I traveled nearly two thousand miles just to realize that Providence is home. I traveled to realize that my oldest friend isn't really that great for me. I traveled to be disappointed, to realign, to figure out what matters (and I still don't really know and I'm not convinced I ever will). I traveled and figured out a little more about what I need in a partner, what I need in my life, and what I want from where I eventually end up. I traveled to realize that a best fried is more than just phone calls and empathy. I discovered that I can be comfortable being alone. Casual sex is too casual for me now. People miss me when I'm gone. I love Steel despite the fact that we're not going to be together. I don't want to be with ex-otter; I miss him in ways that aren't necessary.
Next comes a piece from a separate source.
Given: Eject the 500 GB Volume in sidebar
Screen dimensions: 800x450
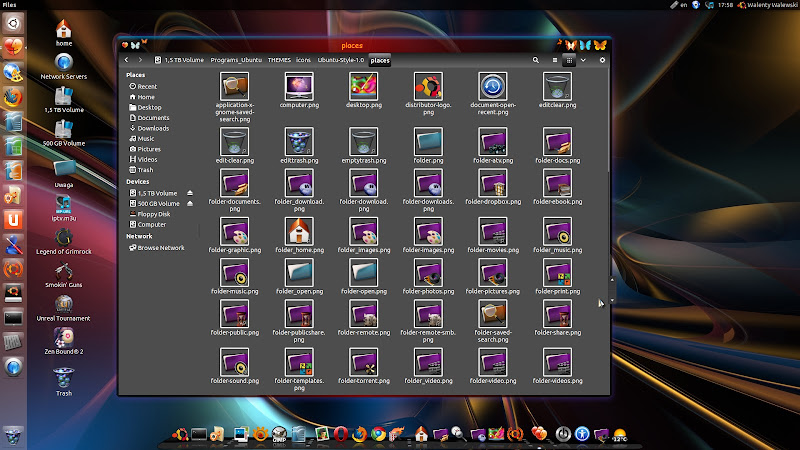Looking at the screenshot, I should coord(190,203).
I miss him like a shadow, not like a person.
Bones said to me, "I don't believe in psychic energy but I think it would be good for you if you got rid of that stuff" (meaning dru's TV, fan, and mirror that his brother had given me well before dru died). I hung out with ex-otter's old roommate last night and he said, "why don't you get the car towed?" And it's true. You know, I've been reverting to old habits. It's like I expect someone else to do everything for me. More than that, though, I've just been holding onto these things that keep his ghost around me. I think that's why I took all the extraneous things off of my bike. I think I wanted to make it different from how it was when he gave it to me. When the winter comes around again, it will go back to how it was when he dumped me. It will go back to his ghost and I will have to deal with that again. How long will this take?This has been the longest process in my life. I am searching for someone that doesn't exist. I think I'm ready to fall in love, but I'm not. I want to feel complete in myself. I want to not want someone; I want it to come to me like it has in the past. Like Steel came to me. When I wasn't looking.
I want to view people as people, not potentials. I am frightened to flirt. I want people to want me because of who I am, not because of how I look.I went away to get away but instead I was more immersed than ever. It was coming home that provided the release.
I can see the differences that have left. I can see the ones that have stayed. I still have habits that I want to deny, but can't. There are things about me I'd still like to change. Things I may always want to change. "I like the new Scuffy," but how well did you really know me before? I long for closeness. I want something real that I can hold onto in dark times. I want to be that person too.
Who are my friends and who are those that just happen to be there? Who counts me among the ones they love? Who would call me in a time of crisis? Who needs me? Whose list has my name on it as people to contact when they die?
Do you want to know how I'm doing, or do you just ask to pass the time? How was my trip?Let's keep it short. It was nothing like I expected.